* [GIVEN ENTRIES]
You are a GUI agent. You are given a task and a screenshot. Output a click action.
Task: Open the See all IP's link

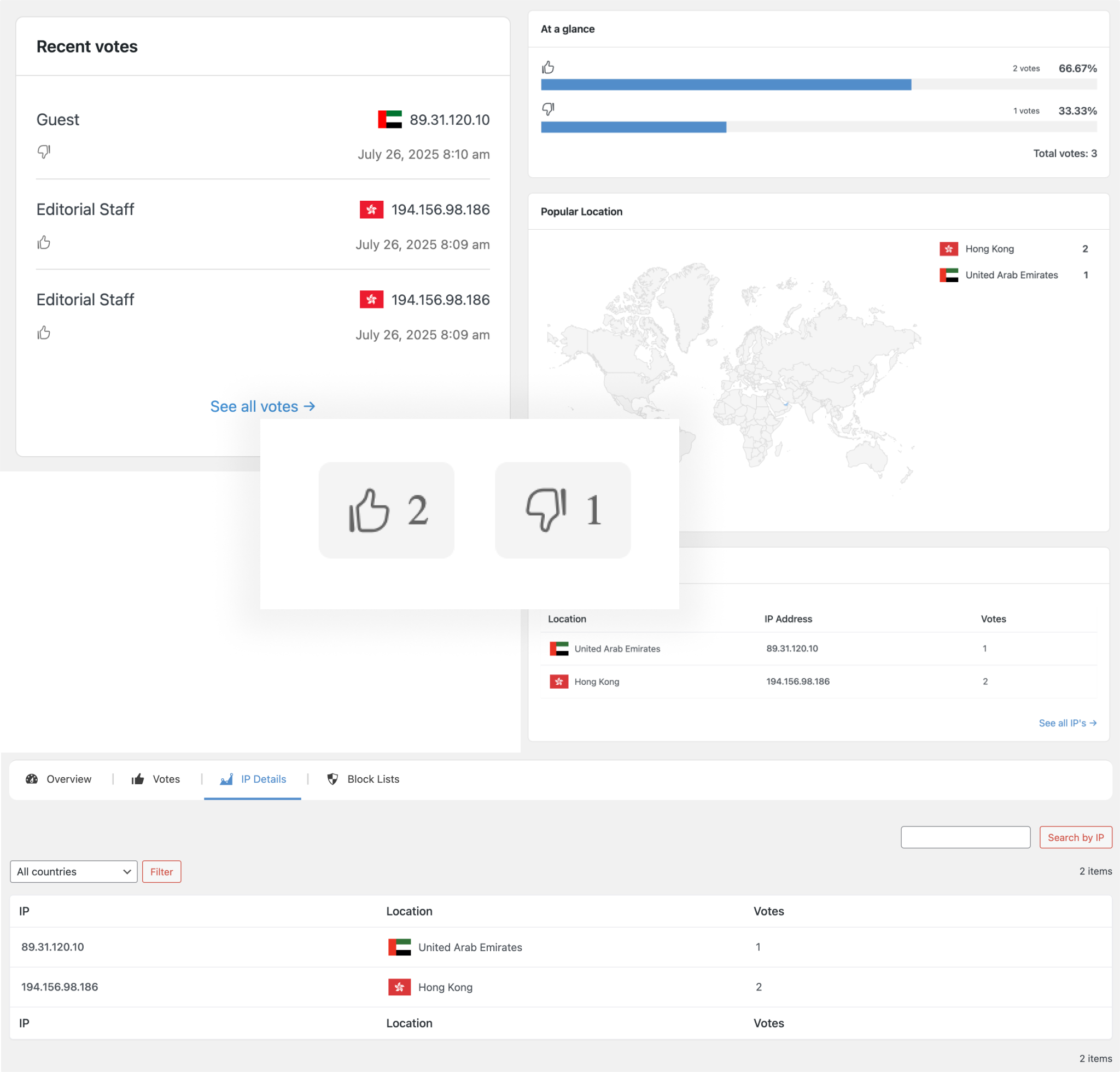1067,723
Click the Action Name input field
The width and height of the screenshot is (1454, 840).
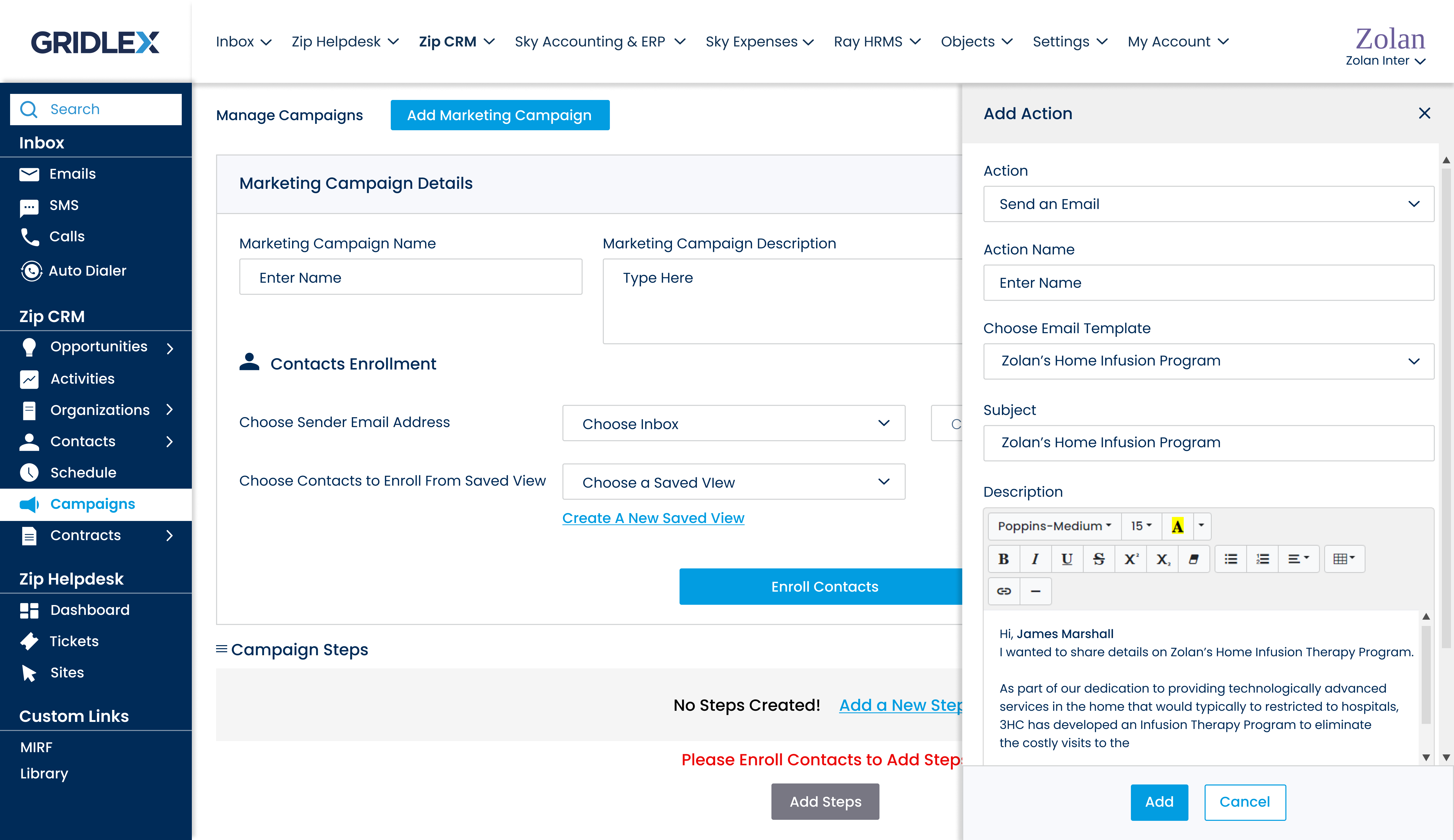click(1208, 283)

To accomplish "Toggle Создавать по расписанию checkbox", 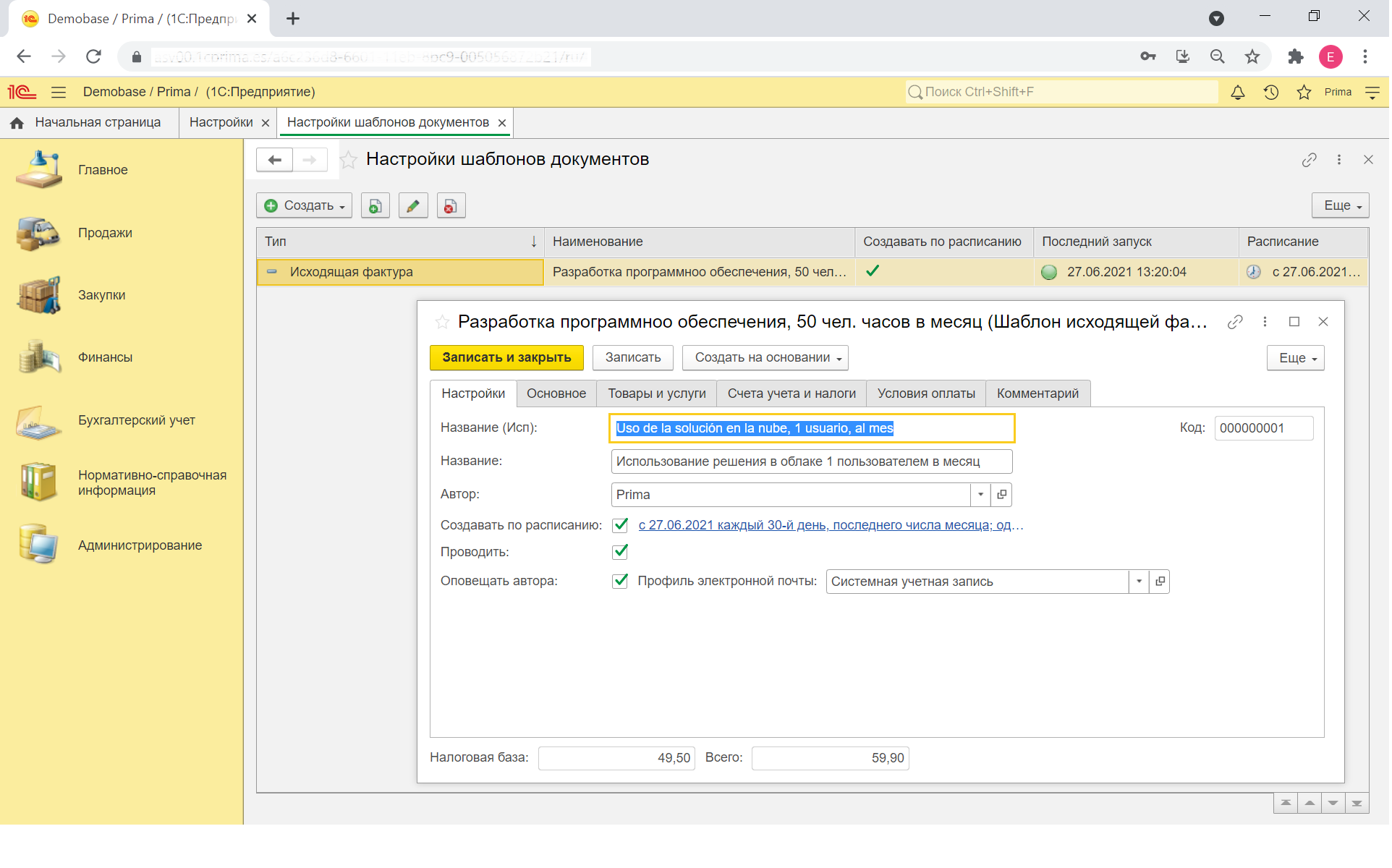I will 621,526.
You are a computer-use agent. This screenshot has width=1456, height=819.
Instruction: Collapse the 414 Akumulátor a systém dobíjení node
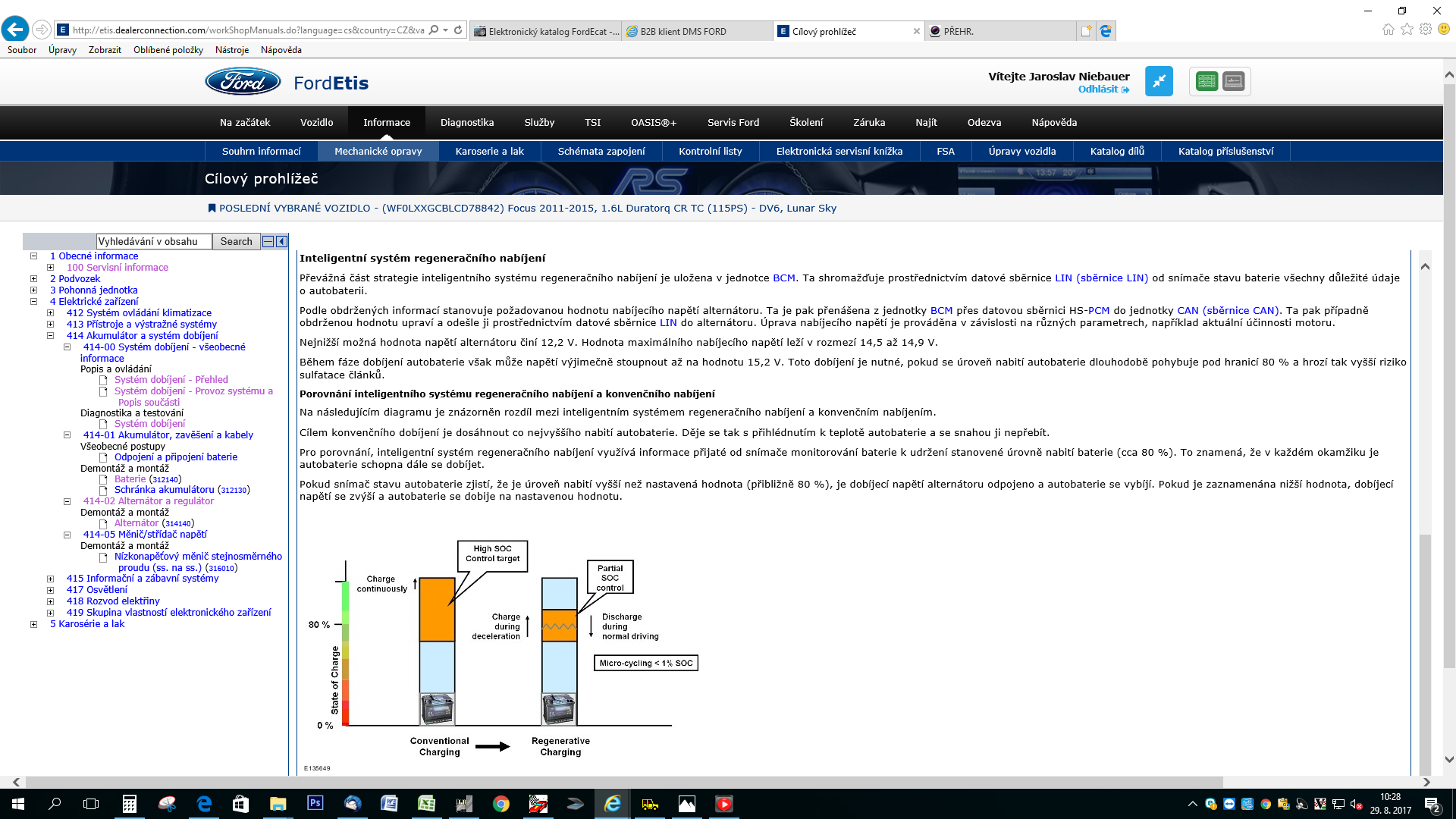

* [TASK GOAL] Would you state how many lines of the data above hold the string "agent"? Reply with the number alone.

* [WRITTEN RESPONSE] 2